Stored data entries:
*-*-*
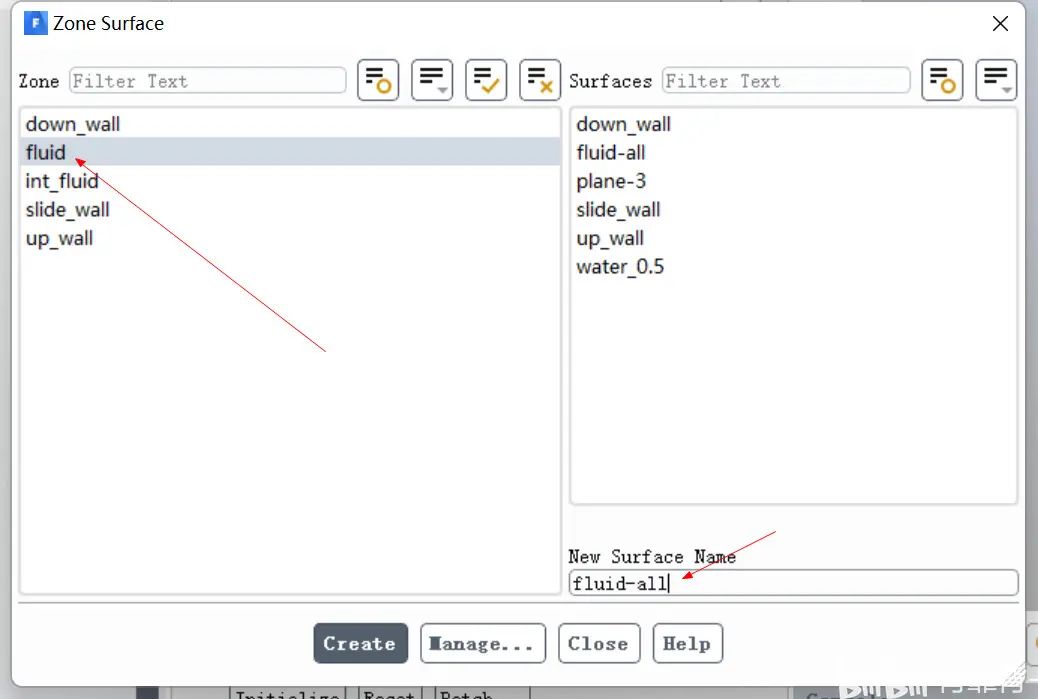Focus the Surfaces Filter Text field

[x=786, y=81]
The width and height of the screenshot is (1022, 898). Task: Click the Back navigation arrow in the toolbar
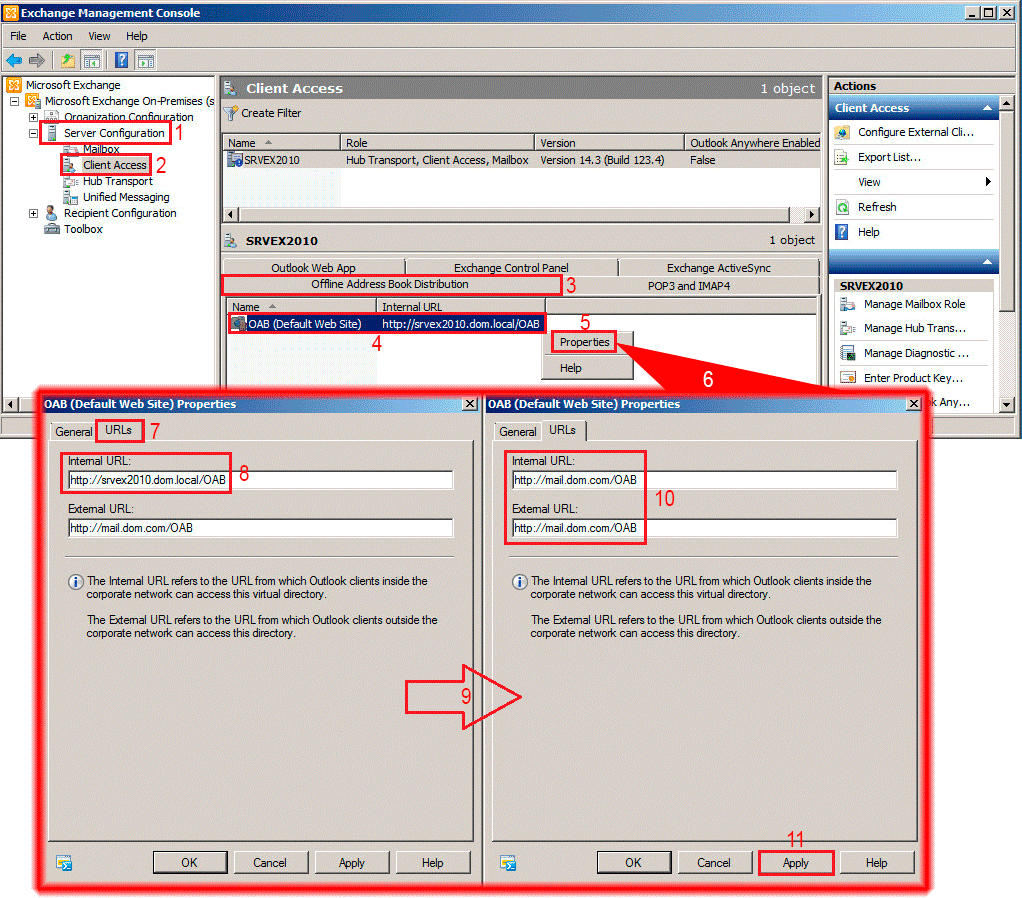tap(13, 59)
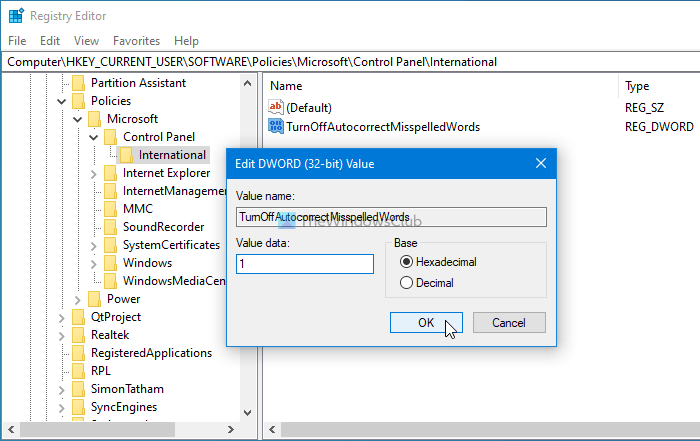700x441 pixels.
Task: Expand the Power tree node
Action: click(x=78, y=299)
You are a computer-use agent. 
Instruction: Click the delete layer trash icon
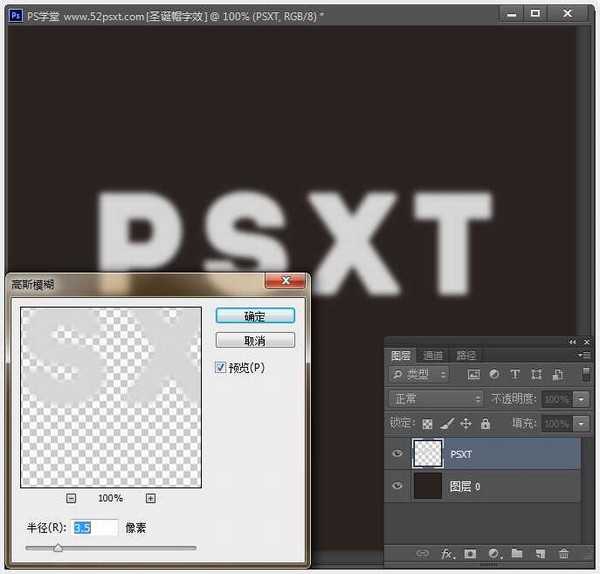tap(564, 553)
*-*-*
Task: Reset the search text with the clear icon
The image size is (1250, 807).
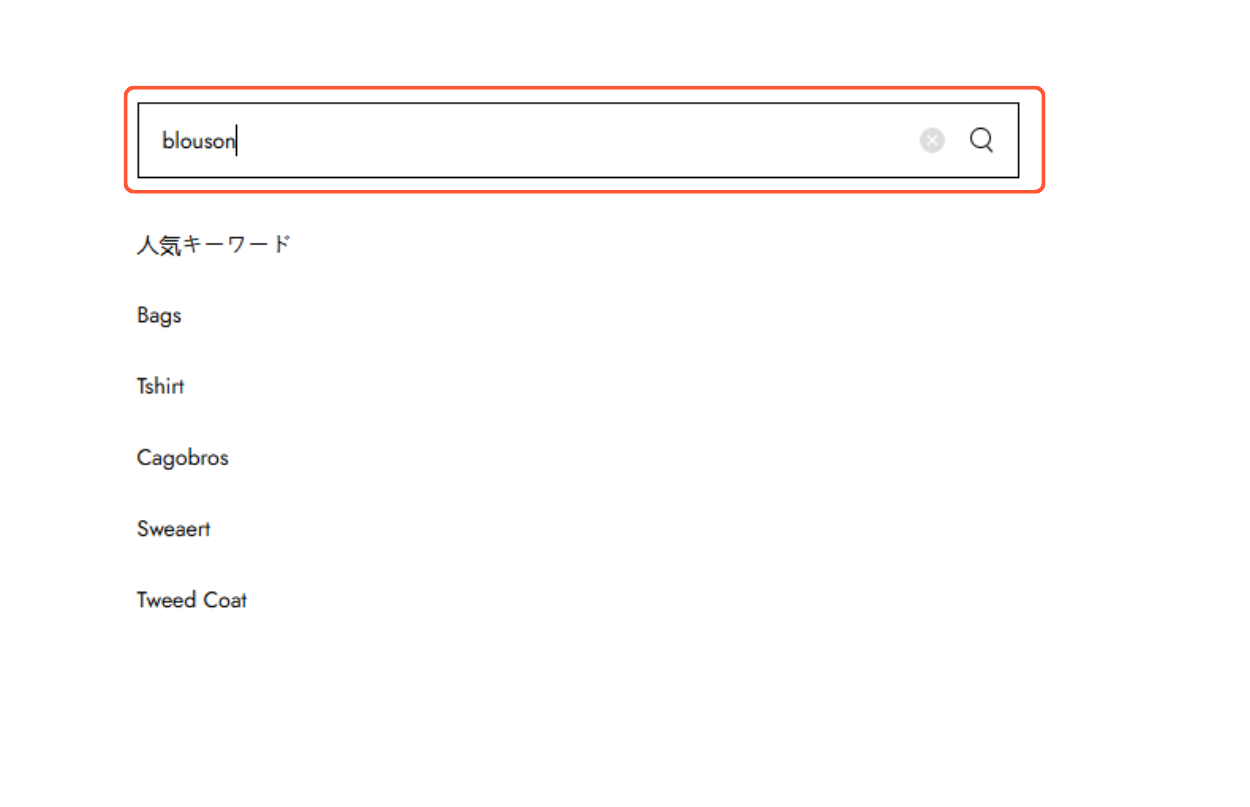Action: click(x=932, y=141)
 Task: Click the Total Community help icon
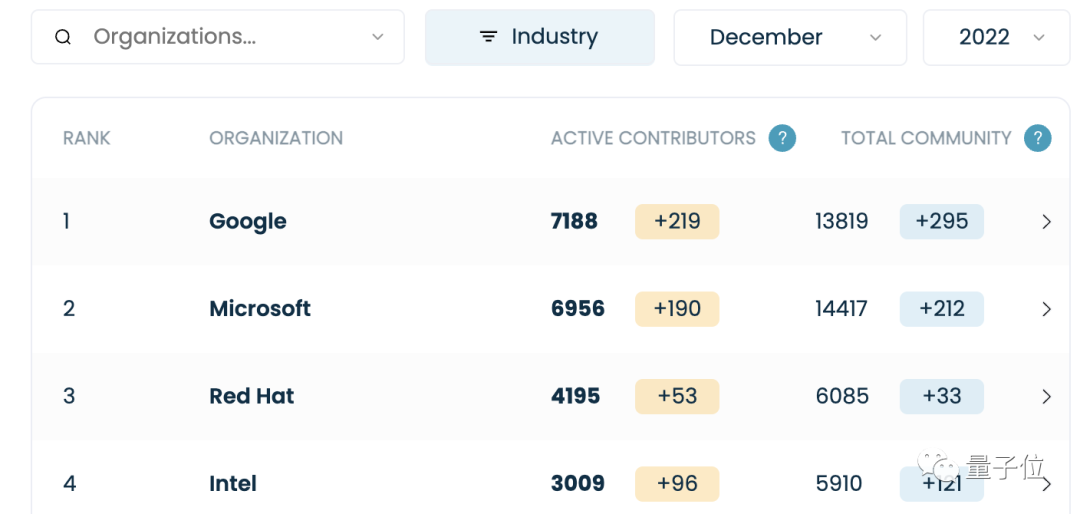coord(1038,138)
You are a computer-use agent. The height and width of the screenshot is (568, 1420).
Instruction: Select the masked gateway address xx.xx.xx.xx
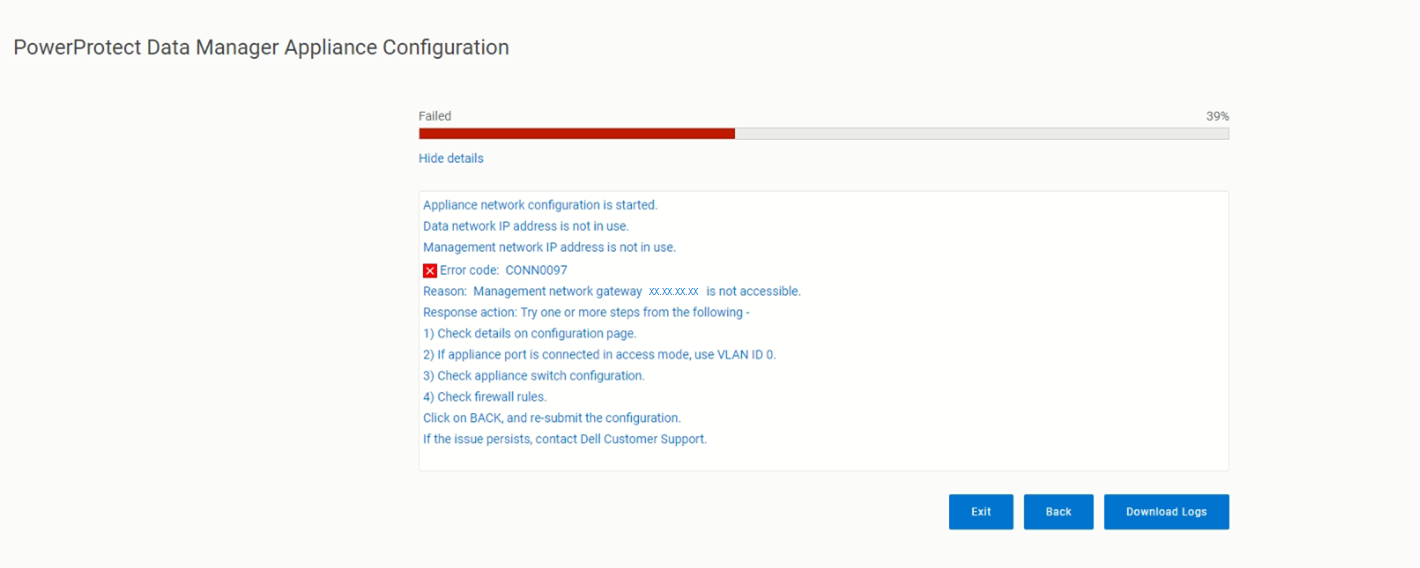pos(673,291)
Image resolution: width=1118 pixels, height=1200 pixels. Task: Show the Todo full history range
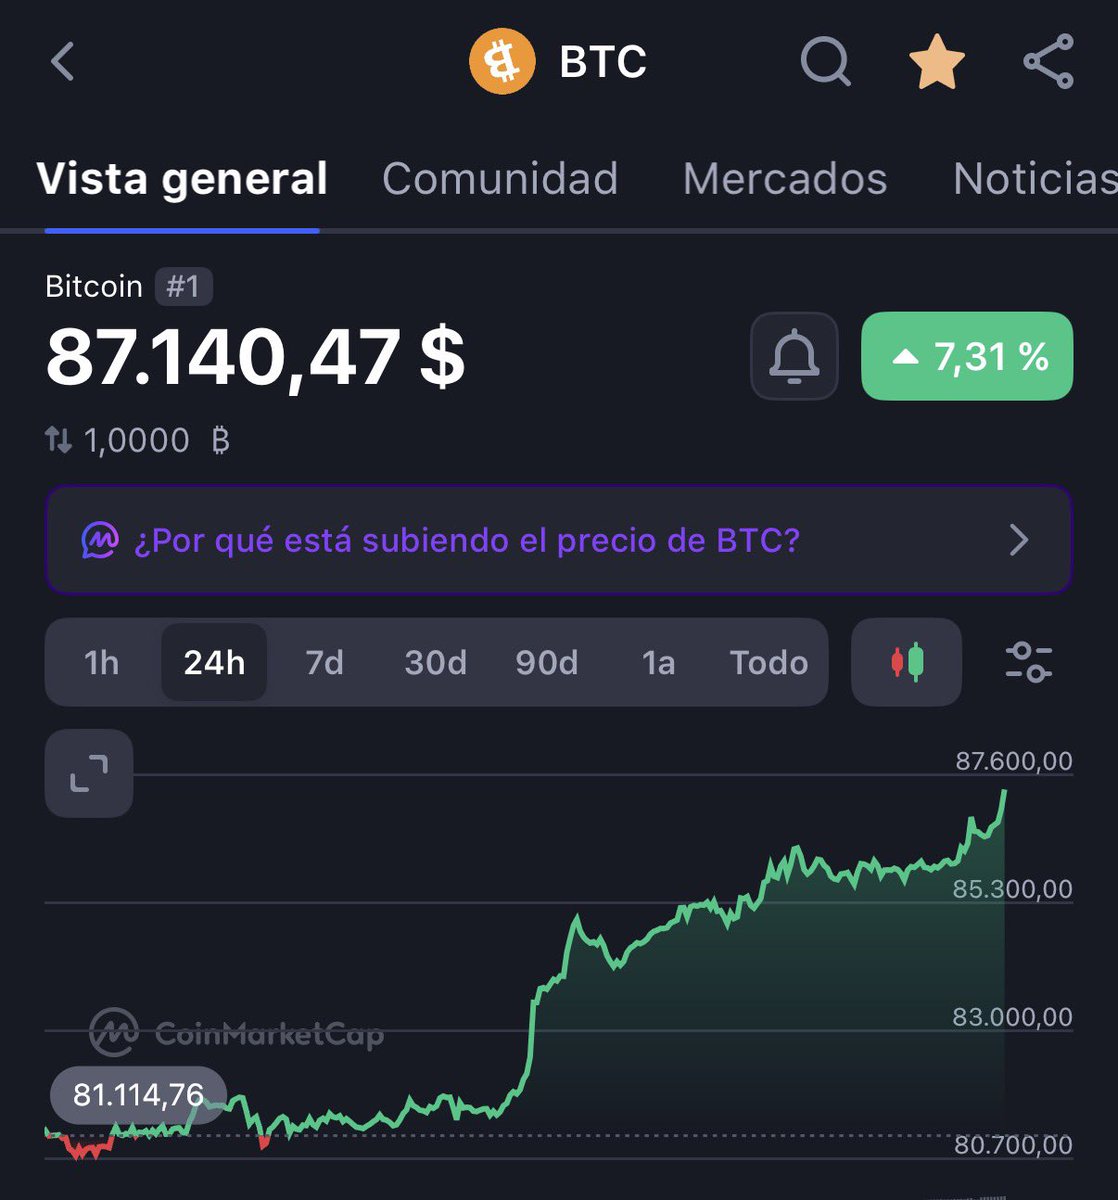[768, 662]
*-*-*
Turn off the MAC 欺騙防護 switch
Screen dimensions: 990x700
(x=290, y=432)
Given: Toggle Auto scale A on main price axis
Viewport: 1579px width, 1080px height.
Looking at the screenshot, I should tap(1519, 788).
*-*-*
REQUIRED WORK:
Please repeat the material above, starting with the line that contains "Focus the Surfaces Filter Text field" and going on through the line that contains "tap(564, 553)", with both of those lines included. Leave the pictures out of your answer.

TASK ANSWER:
Focus the Surfaces Filter Text field

[x=786, y=81]
The width and height of the screenshot is (1022, 898). Task: Click the Back navigation arrow in the toolbar
tap(13, 59)
700x441 pixels.
Task: Expand the Power tree node
Action: click(x=78, y=299)
You are a computer-use agent. 
Instruction: Click the delete layer trash icon
tap(564, 553)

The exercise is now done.